The fourth grade teachers at my school were starting a little differently than the rest. They found a set of lessons the help ease their students into Lucy Calkins Units of Study in Writing that explored some different topics they would need to understand in order to get going with the first bend. One of their lessons taught the students about observations and how to use them in their own writing. They talked about observations and even took their classes out into the courtyard to study what they saw and heard. They found, though, that the students’ observations were lacking. There wasn’t enough description to make their writing rich and interesting.
I used part of a lesson I was taught during my Summer Leadership Institute with Illinois Writing Project. Jan Booth, the course’s main instructor, took us through a visualization exercise to help us hash out all the details from the day. I even wrote about the process and shared my final piece on this blog!
I came into the fourth grade classrooms after they had gone out to the courtyard and shared what I noticed from their work.

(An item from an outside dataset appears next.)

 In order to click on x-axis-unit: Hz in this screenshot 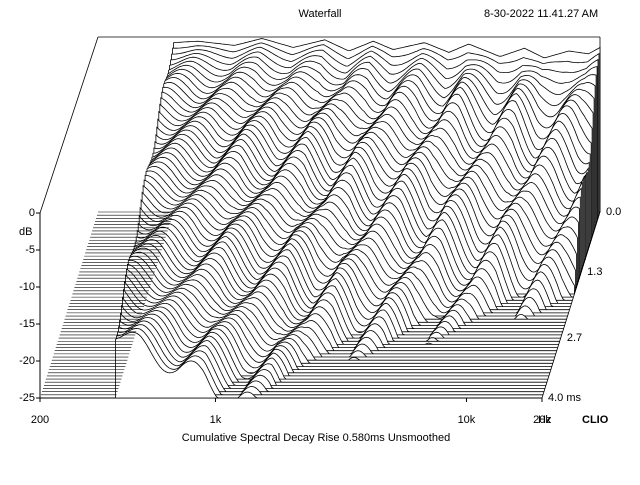, I will do `click(545, 420)`.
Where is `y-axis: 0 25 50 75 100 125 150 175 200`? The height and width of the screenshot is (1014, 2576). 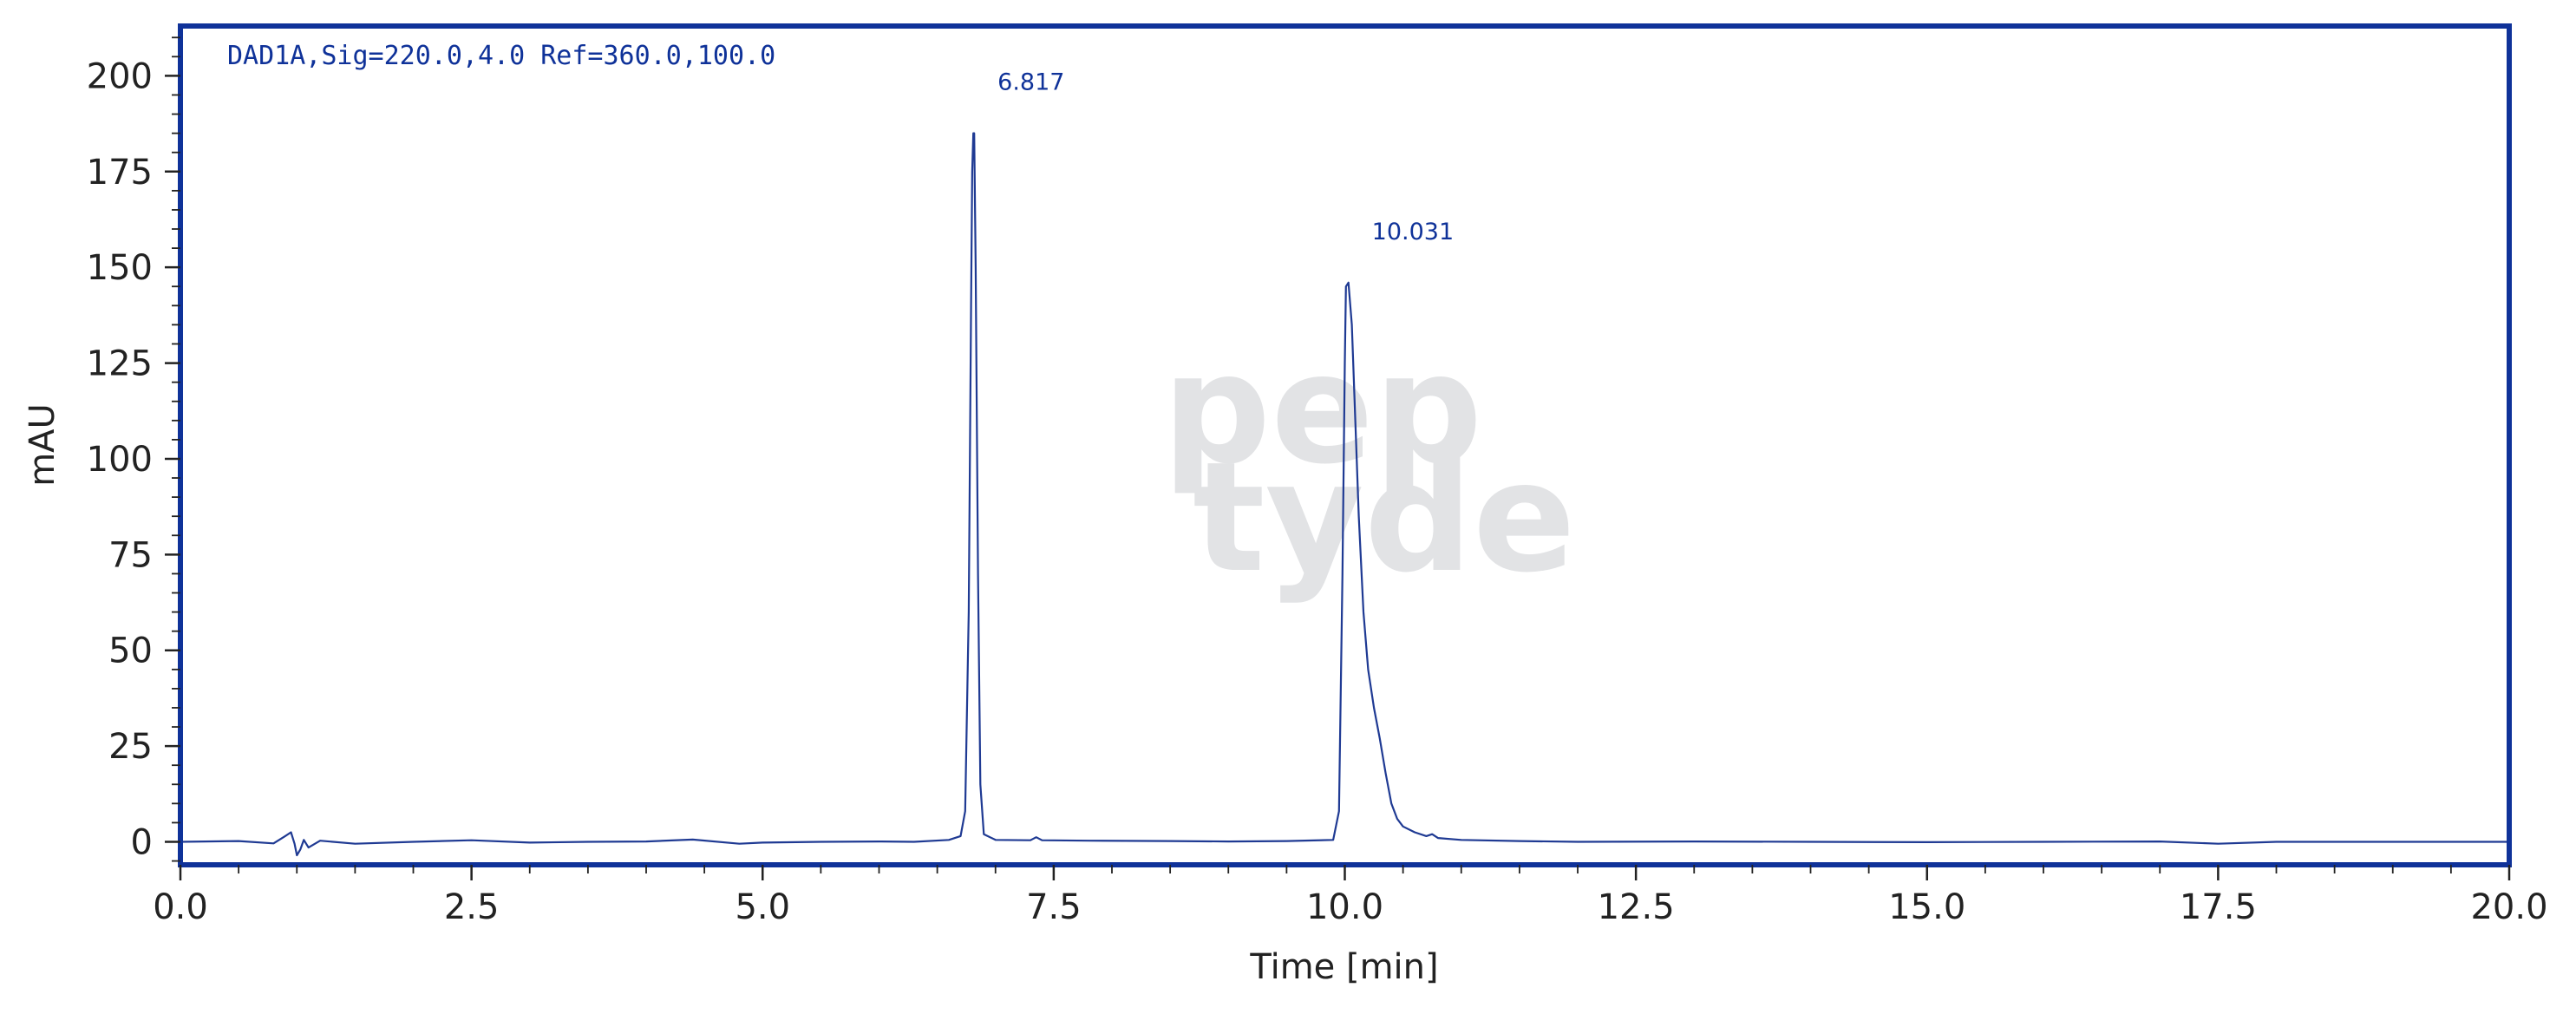 y-axis: 0 25 50 75 100 125 150 175 200 is located at coordinates (134, 450).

“I wasn’t there that day, and when writers make observations, they help the reader to feel like they were there with them. Today, we’re going to practice a strategy you can use to help you add sensory details to your writing and help your readers experience the same things you did.”
I ask students to share some of the observations they made the day before while they were outside and I make a show of asking questions: how big was it? What color were they? Where was it? Did you think you would see that? I’m trying to get them to start giving some descriptions before they go on to the next part so that their brains are thinking.
I then have them open their writer’s notebooks to the next clean page and we drew a four square box on the paper. In the top left box, they wrote “see.” I also included a quick picture of an eye on the page in order to help English language learners make some connections.
“Now writers, I’m going to have you put down your pencil, close your eyes, and imagine yourself back in the courtyard. I want you to look around. What are all the things you see? What’s the smallest thing you see? What’s the largest thing you see? What colors do you see? What is something that you expected to see? What is something you saw that surprised you? How could you describe those things for you reader who wasn’t there with you? How could you make your reader feel like he or she was with you in the courtyard that day?”
I walked around the room as their eyes were closed and spoke in a calming voice to help them focus on the moment. There were quite a few students who were moving their heads around as if they had virtual reality goggles on looking for every detail in the scene. It was great! After a few moments, they opened their eyes and got started writing.
“If you run out of things to write down, feel free to close your eyes again, take your mind back to that day in the courtyard, and write down all the details you see.”
I asked them to choose their best description and share with a partner. I had some students share out and I recorded those on the teacher I was using. We go through this same process with hear, smell, and feel (for feel I ask them to list both what they could physically touch as well as what they were thinking and feeling in the moment).
When students are done, they have a list of great descriptions to include in their writing and a strategy to use in the future to add details to their work. I know these students will be working on small moments soon, so I and their teachers can refer back to this strategy in order to help them work on adding sensory details to grow their writing.
I was actually surprised by how effective this was with some students. I could see them getting into closing their eyes and imagining themselves back in the courtyard. They were trying to impress me with their detailed descriptions and I got really excited when they did. I would celebrate students’ ideas by sharing them with the group and talking about how I had a great picture in my mind. I thanked each writer for helping me to feel like I was there with them.